I understand the importance of whitepapers but purely from clearing the SYSOPS exam perspective
1 – Will going through Udemy and Acloud Guru Course along with practive papers be enough or should i cover all the white papers (Which in itself is another significant effort)
looking forward to your kind suggestions Sir
For SOA-C01 there are not much whitepapers. You can focus on Disaster Recovery. Rest you can rely on Courses and practice tests.
I have limited 40% OFF coupon on Udemy AWS Certified SysOps – Administrator – Associate (SOA-C01) Practice Exams.
Can you please share me the coupon code.
Thanks in advance my friend.
sorry, the coupon code has expired.
No worries , Thank you !
Hi Jayendra,
I had attempted the Sysops associate exam 2 times. But I didn’t clear the exam. I had done a practice exam from whizlabs and completed the course from Stephane(udemy).

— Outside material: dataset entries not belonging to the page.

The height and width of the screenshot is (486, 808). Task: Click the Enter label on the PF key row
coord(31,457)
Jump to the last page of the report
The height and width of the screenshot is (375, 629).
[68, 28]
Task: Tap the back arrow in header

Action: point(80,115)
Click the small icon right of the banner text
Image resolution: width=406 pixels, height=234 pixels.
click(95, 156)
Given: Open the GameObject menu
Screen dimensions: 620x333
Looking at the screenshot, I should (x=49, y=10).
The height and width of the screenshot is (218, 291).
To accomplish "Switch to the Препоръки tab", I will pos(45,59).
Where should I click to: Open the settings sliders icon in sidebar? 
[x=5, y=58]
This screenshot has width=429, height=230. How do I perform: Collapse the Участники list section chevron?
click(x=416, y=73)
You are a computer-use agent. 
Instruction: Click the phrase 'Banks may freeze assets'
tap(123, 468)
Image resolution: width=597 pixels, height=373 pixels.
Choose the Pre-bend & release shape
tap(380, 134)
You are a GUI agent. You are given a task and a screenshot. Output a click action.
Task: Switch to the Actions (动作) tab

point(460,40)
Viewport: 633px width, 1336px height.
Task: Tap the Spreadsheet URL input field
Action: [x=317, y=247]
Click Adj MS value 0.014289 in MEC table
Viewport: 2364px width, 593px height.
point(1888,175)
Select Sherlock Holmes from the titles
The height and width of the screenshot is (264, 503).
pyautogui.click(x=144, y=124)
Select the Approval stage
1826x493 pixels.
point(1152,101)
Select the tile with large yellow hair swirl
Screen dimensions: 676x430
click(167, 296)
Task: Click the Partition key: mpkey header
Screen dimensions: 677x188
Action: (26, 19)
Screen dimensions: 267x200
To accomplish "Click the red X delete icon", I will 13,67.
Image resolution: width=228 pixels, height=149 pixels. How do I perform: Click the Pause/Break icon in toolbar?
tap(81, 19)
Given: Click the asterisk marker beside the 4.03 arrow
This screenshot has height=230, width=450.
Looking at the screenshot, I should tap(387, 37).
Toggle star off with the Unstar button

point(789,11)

I don’t have AWS real-time experience.
What do you suggest to clear the exam without real-time experience?
To me it’s important to clear.
You can clear Associate exams without real time experience, but you should surely do hands-on activities maybe through Free Tier and Qwiklabs. It helps a lot.
Course and Practice exams should be used to clear the concepts. Not sure for Stephane course for SysOps, but if you have it already dont go for other course.
I usually prefer Braincert exams, but then do not treat any practice exams as dumps. Make sure you understand the concepts, refer AWS documentation.
Okay. Thank you
I will go more practise this time.
I am getting a little bit confused with few topics like Security and Compliance (Inspector, Trusted Advisor, WAF, Shield Protection), Config. When to use which service.
I mostly got questions like service which is working in one region not able to launch in another region. What might be the reason?
These are my problem areas.
WAF and Shield Protection are with DDos attacks. They are the line of defense for all incoming traffic. Usually they work with Route 53, CloudFront and ELB
Inspector is an automated security assessment service that helps improve the security and compliance of applications deployed on AWS. Its more for Applications deployed on AWS.
Trusted Advisor is mainly for best practices in AWS, which covers areas like Security, Compliance, Cost etc.
https://docs.aws.amazon.com/waf/latest/developerguide/what-is-aws-waf.html
Hi Jayendrapatil
I took the test today and I failed, it was so hard, I used Braincert and whitzlab, Do you know another test practice resource that I can use that is more realistic?
Thank you
Richard
Hi Richard, i think one of them should be enough. You should check on the areas that you score less and focus on those. Key here is to understand the concepts and you should be able to clear the exams easily.
Hi, I wanted to ask if I need to take AWS Solutions Architect – Associate Exam before taking the SYSOPS – Associate? Is it necessary?
Hi Ketan, there is no specific order and prerequisites. You can take the Associate, Professional and Specialty in any order.
Associates have about 40-50% in terms of concepts, so if you prepare for 1 you are usually partially prepared for other.
Hi Jayendra,
Hope you are doing well!
I have booked my AWS Sysops exam on November 2020 , can you please suggest how i need to study for this as I heard that it’s toughest exam in Associate level. I have planned 1st i will refer Stephen video from Udemy and second your blog and third practice test from wizlab and then Actual test.
Pls confirm if this order is best to study and how much study i have to do in order to clear the exam.
thankyou so much fir help and guidance.
Hi Anil, your path is good, go through the online videos, go in depth using blog and aws documentation and do some practice tests.